La semaine aura été marquée par le discours du Président de la République le 22 juin à Versailles et le lendemain par le remplacement de Xavier Darcos par Luc Chatel.

 

Devant les parlementaires, Nicolas Sarkozy n’a fait qu’effleurer le domaine de l’Education en citant la réforme du lycée. Par rapport aux discours précédents, le propos est un peu court. Les syndicats n’ont l’affirment : le gouvernement ne considère plus l’Education nationale comme une priorité.

 

Pour le Sgen-CFDT, "la seule véritable annonce pour les secteurs de l'éducation, la jeunesse et la recherche, c'est le maintien de l'objectif comptable de non remplacement des fonctionnaires partant à la retraite. Cette décision contredit dans les actes la volonté d'investir sur l'Éducation que prétend porter le discours".

Les réactions de l’Unsa vont dans le même sens : « l’Ecole n’est plus une priorité : elle devra faire plus avec des moyens diminués. Le président de la République a parlé de changement : l’Ecole n’en connaîtra pas. Sa situation, par les choix budgétaires imposés, ne peut que se détériorer. Le prochain budget l’annonce déjà : c’est une mauvaise nouvelle pour l’avenir ».

 

Il est vrai que les inquiétudes des syndicats sont confortées par les déclarations de Xavier Darcos dans un entretien à La Tribune :

« L'Éducation nationale a le premier budget de la nation, avec 60,4 milliards d'euros de crédit en 2010, et 1,2 million de fonctionnaires », souligne-t-il. « Cette dimension nous donne une responsabilité particulière lorsqu'il s'agit de participer à la maîtrise des dépenses publiques. C'est pourquoi j'ai proposé de ne pas renouveler 16.000 emplois en 2010, conformément à la règle du non-remplacement d'un fonctionnaire sur deux partant à la retraite. »

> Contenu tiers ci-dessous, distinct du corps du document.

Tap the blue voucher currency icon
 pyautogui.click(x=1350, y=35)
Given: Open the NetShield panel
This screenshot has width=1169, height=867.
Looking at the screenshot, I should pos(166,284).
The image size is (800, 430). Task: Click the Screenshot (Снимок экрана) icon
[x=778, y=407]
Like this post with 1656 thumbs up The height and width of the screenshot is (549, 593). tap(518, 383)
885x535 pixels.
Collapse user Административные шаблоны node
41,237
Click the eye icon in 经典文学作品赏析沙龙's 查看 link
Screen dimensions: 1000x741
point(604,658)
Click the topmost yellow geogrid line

Sur l'ensemble d'une carrière, un poste d'enseignant représente un coût cumulé de 1 million d'euros. Les 16.000 postes supprimés constituent donc près de 16 milliards d'euros de dépenses en moins sur quarante ans, souligne-t-on rue de Grenelle. Précisément, "il s'agit de 600 postes d'agents administratifs et de 14.000 postes d'enseignants stagiaires affectés en Institut universitaire de formation des maîtres (IUFM) ou équivalent pour l'enseignement privé (à hauteur de 1.400)".

 

Ces propos, tenus le jour du remaniement ministériel apparaissent aux yeux des commentateurs comme une ultime provocation de Xavier Darcos. Luc Chatel, nouvellement nommé ministre de l’Education, se serait bien passé d’un tel message d’accueil.

Le nouveau locataire de la rue de Grenelle ne peut espérer compter sur la bienveillance des syndicats enseignants. Ces derniers l’ont tout de suite fait savoir.

Le Snes parle de "provocation", évoque "une dégradation de la formation" puisque les emplois supprimés correspondent aux stages IUFM et calcule que "les stagiaires dans le second degré assurent aujourd’hui 8 heures de cours hebdomadaires, soit l’équivalent de 4.500 emplois". Le SNES appellera les personnels à se mobiliser dès la rentrée pour construire un mouvement d’ampleur contre ce projet de budget et recherchera en ce sens la plus large unité syndicale possible.

Le Snuipp s'indigne : "Comment comprendre que la formation professionnelle des enseignants soit réduite à la portion congrue, que les lieux de formation que sont les IUFM soient remis en cause, que la formation en alternance risque d’être réduite à un simple compagnonnage au moment où le métier d’enseignant requiert une plus grande professionnalité pour favoriser la réussite de tous les élèves ? Comment comprendre que des lauréats des concours 2010 puissent être responsables de classes sans avoir jamais effectué de stages en responsabilité dans leur cursus ?"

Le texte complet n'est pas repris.